As far as the Paz case is concerned, the Foreign Ministry said today it is not prepared to make any comment whatever, since it is still awaiting a report from its Embassy in Moscow on the details of the accusations regarding Mr. Paz. But other recent incidents reflecting Soviet-Israeli relations were pointed out by knowledgeable sources here.

One of these incidents concerns the Kremlin’s envoy to Israel, Ambassador Dimitri Chubakhin. Last week when nearly 50 national parliaments were officially represented here at the dedication of Israel’s new Knesset (Parliament) building, the Supreme Soviet, (national parliament) of the Soviet Union, was not represented. Several weeks ago, Mr. Chubakhin had told Israel that his Government had delegated him to represent the Supreme Soviet at the ceremonies here. However, Mr. Chubakhin had, meanwhile, left for home on leave, and returned too late to attend the Jerusalem ceremonies.

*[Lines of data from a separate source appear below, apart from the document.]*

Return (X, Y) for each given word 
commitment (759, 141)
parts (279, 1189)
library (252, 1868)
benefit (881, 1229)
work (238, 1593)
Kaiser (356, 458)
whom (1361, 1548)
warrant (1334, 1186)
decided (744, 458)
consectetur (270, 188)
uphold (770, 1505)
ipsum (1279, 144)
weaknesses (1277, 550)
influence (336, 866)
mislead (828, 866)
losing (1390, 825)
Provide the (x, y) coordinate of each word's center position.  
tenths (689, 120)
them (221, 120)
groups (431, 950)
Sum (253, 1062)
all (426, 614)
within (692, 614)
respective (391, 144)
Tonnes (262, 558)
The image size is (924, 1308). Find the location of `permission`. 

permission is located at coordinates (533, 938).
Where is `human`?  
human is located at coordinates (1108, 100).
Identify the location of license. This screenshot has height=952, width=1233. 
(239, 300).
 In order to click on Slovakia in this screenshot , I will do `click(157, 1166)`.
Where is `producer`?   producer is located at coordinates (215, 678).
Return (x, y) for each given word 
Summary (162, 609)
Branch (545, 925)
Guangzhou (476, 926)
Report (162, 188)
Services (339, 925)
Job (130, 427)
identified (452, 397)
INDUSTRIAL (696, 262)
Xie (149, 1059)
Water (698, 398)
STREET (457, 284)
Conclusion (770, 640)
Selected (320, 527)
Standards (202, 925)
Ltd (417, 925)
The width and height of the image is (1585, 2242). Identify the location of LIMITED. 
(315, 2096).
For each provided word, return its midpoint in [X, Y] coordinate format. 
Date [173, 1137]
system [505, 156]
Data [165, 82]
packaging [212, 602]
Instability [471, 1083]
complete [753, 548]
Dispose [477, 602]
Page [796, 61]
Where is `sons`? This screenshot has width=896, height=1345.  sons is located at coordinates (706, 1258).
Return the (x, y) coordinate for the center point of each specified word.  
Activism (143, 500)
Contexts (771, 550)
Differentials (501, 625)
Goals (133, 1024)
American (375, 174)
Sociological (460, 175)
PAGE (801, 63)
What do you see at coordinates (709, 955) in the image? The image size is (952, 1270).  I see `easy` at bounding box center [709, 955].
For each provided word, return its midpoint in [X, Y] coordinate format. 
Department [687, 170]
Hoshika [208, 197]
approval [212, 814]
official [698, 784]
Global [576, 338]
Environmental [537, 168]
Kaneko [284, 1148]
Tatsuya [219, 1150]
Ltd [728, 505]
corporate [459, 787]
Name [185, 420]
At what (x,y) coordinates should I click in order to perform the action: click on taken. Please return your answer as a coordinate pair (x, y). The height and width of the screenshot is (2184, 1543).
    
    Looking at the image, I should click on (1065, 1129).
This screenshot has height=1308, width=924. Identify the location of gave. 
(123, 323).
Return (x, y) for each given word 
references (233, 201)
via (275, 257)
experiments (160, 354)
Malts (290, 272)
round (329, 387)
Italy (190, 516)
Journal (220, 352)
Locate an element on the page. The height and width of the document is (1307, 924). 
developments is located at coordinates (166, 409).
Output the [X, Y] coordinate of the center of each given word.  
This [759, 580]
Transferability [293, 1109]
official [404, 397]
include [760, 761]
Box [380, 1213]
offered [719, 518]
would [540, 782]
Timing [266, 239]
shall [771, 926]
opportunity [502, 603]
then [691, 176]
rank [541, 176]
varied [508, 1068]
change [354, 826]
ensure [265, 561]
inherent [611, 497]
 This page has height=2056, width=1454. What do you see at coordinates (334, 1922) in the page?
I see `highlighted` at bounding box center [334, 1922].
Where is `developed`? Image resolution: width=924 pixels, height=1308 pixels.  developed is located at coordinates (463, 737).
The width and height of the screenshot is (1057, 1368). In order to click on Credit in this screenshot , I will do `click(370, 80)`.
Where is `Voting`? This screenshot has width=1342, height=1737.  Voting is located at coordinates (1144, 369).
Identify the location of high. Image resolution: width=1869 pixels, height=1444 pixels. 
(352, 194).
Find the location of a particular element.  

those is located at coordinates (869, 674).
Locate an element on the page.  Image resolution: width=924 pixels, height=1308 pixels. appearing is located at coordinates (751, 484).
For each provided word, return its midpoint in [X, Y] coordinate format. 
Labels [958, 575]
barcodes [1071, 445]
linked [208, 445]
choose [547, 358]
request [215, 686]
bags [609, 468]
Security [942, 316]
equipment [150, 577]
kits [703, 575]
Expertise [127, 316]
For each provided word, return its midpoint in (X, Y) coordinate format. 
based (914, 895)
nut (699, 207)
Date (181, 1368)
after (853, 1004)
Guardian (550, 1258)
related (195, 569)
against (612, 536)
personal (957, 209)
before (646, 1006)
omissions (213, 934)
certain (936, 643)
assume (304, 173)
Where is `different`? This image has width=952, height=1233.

Another instance indicating Soviet antagonism was revealed here today in connection with a recent visit paid to Moscow by Joseph Tekoah, deputy director-general of Israel’s Foreign Ministry and Israel’s former Ambassador to Moscow. Contrary to diplomatic protocol, no official of the Soviet Foreign Ministry welcomed Mr. Tekoah when he came to Moscow, nor could Mr. Tekoah meet with any Foreign Ministry official while in the Soviet capital.